Right, then we may have a problem. GAS and GCC are GPLv3 and LLVM is not, so we
can't reuse GNU code as-is due to licensing problems. Can you send the snippet
in the OpenSSL source that you're having problems with, so we can deal with
that first?

I'll keep in mind the examples you gave already when creating a test for that,
but I can't re-use it.

Quuxplusone commented 8 years ago

After some investigation, I found a few problematic issues with implementing
this in the LLVM assembler:

1. The assembler parser has only limited access to the stream of instructions,
and the vast majority of the transformations are for canonicalisation (changing
encodings) rather than creating new instructions. For that reason, we'll have
to change how the process is done to allow "expandInstruction" to run before
"processInstruction". I've done that, doesn't disrupt much.

2. The immediate comes as an MCExpr with the label. We need to transform it
into a PC-relative symbol by creating a temporary symbol and adding it to the
immediate. I've done that, but the end result is a non-constant expression that
we can't know the real value until it's finally emitted by the MCStreamer
(because distances can change, especially in our case, that we're adding new
instructions, forward ranges can change for previously emitted ADRLs).

This second point will require that we add a multi-instruction fixup, because
the immediate can be bigger than any possible encoding (the whole point of
ADRL), so the relative result of the final expression will have to be split in
two instructions, and encoded differently (depending on which opcode we use for
each).

That calculation cannot be done in the assembler parser (it's definitely not
the place), but it's not yet supported in the streamer because of the type of
non-constant multi-instruction fixups.

I'm not aware of any such fixup type, so unless there is precedent and the
streamer can cope with it, implementing ADRL would require us to ultimately
change how we stream instructions into asm and obj.

One way to do this is to keep the ADRL instruction valid with virtually any
immediate value plus a special fixup, and *always* add a NOP after it early on
in the assembler. This can be done with step 1 above. Later, the MCStreamer
would recognise the fixup and re-use the NOP as an extra instruction if needed.
Adding a NOP simplifies range calculations and is what's expected in case the
ADRL can turn into a single ADD/SUB.

Arnaud, James, do you guys know of anything like this being done elsewhere?

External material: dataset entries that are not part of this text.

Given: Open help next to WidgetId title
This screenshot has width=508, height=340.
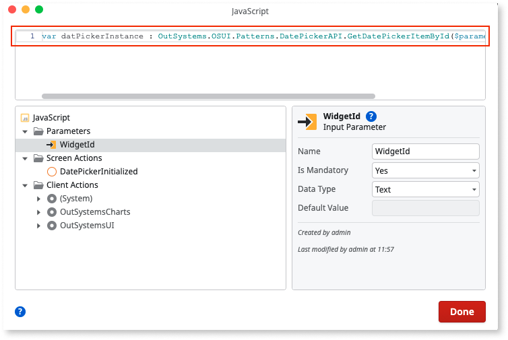Looking at the screenshot, I should tap(371, 116).
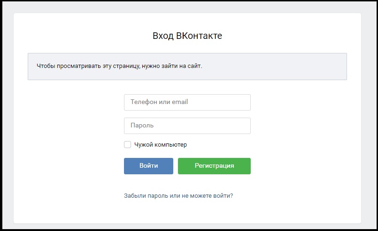Click the 'Пароль' placeholder text
The image size is (378, 231).
pyautogui.click(x=142, y=126)
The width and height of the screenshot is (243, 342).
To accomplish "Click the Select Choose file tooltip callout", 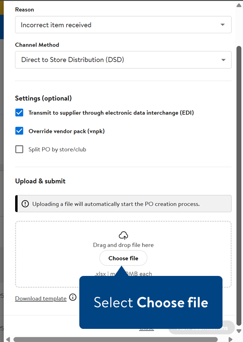I will point(151,302).
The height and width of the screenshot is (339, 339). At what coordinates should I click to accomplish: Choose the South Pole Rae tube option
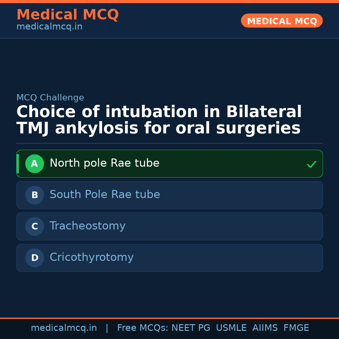[105, 195]
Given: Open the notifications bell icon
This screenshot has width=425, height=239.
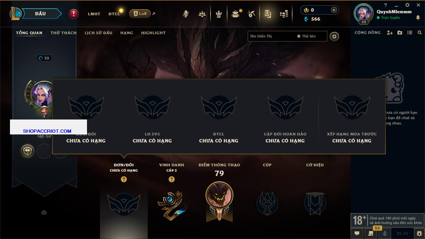Looking at the screenshot, I should [x=418, y=18].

Quuxplusone commented 8 years ago

Attached arm-insn-vector.patch (3529 bytes, text/plain): patch for processInstruction to return multiple instructions

Quuxplusone commented 8 years ago

Attached sha256-armv4.pl (17879 bytes, application/x-perl): openssl file with 'adrl' instruction

Quuxplusone commented 8 years ago

Hi Caroline,

Thanks for the patch, it's similar to what I've done locally. But that's not enough to translate ADRL into ads and subs for the other reasons I outlined. This patch (or my local version), as it is, doesn't help anything.

Did you check with the original developer about re-writing some of their ARM assembly?

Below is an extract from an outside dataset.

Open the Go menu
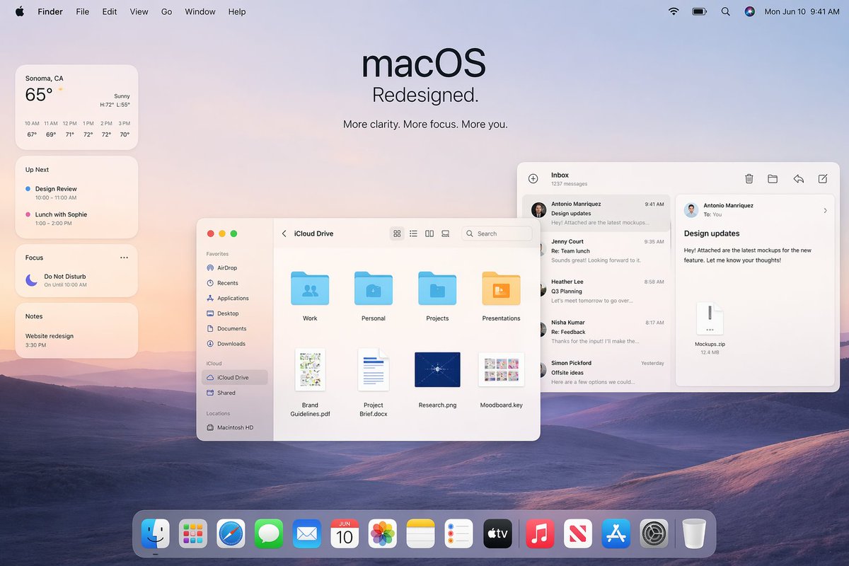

Quuxplusone commented 8 years ago

openssl isn't the only user of adrl...
But probably the most relevant one.

The only other use of adrl in an AOSP 6.0.0_r26 checkout is in Tremolo (vorbis
decoder), attaching the relevant file for reference.

Quuxplusone commented 8 years ago

Attached mdctARM.s (33089 bytes, application/octet-stream): Tremolo file that makes use of adrl

Quuxplusone commented 8 years ago

Hi Caroline,

Sorry I moved this to me, I was told to look at it and thought no one was
working on it. Just to wrap up my comments...

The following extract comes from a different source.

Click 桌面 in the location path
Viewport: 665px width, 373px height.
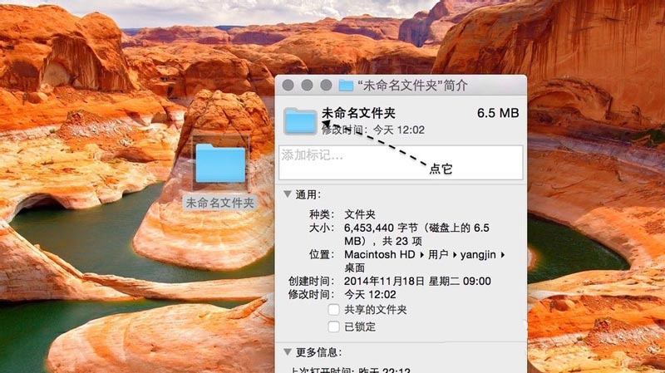[354, 267]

I did some investigation and the changes in the assembler would be much bigger
than the benefits would bring us, especially since there are only two uses we
know of and one of them is easy to replace. Usually, when the instruction is
not in the ISA documents, we tend to need a stronger reason to implement it.

For instance, in ADRL, GNU tools only implement it for ARM, while ARMCC does
also for Thumb2, but not 1. On ARM, the complications are in the MCStreamer (as
I described earlier), but in Thumb2 you'll additionally have to worry about IT
blocks (I'm guessing this is why GAS didn't do for Thumb2).

Our rule of thumb for implementing things not documented in the ARM ARM is:
 * If there are no alternatives in UAL / ARM ARM.
 * If the mapping is simple and clear, documented elsewhere
 * Implementation won't break or make code harder to understand/maintain
 * If the usage in the wild is extremely extensive and well known

In the ADRL case, there is an alternative (used for Thumb2 in your attachment),
the mapping is not clear ("whatever range two adds can cope with"), it will
make code harder to understand, and is not extensively used in the wild.

So, there's a pretty strong argument against implementing it. :)

cheers,
--renato

Quuxplusone commented 8 years ago

Bero,

In the same asm file you uploaded there is a sequence of ADR+ADD on the same
symbol that could be used on all examples, and all of them reading the symbol
ahead of the instruction, so there's no doubt it'd be an ADD, not a SUB.

cheers,
--renato

Quuxplusone commented 8 years ago

We have patched the version of openssl that we use, to remove the 'adrl' instruction, and I have reached out to the original openssl developer to ask him if he could remove it from openssl (no response so far).

You have convinced me that this bug is not worth trying to fix. Should I close it as won't fix, or just leave it open and remove myself from the 'assigned' field?

Quuxplusone commented 8 years ago

(In reply to comment #18)
> We have patched the version of openssl that we use, to remove the 'adrl'
> instruction, and I have reached out to the original openssl developer to ask
> him if he could remove it from openssl (no response so far).

Thank you! Having a working patch that is as good as the original code is 99%
of the work done to convince people to update their sources. :)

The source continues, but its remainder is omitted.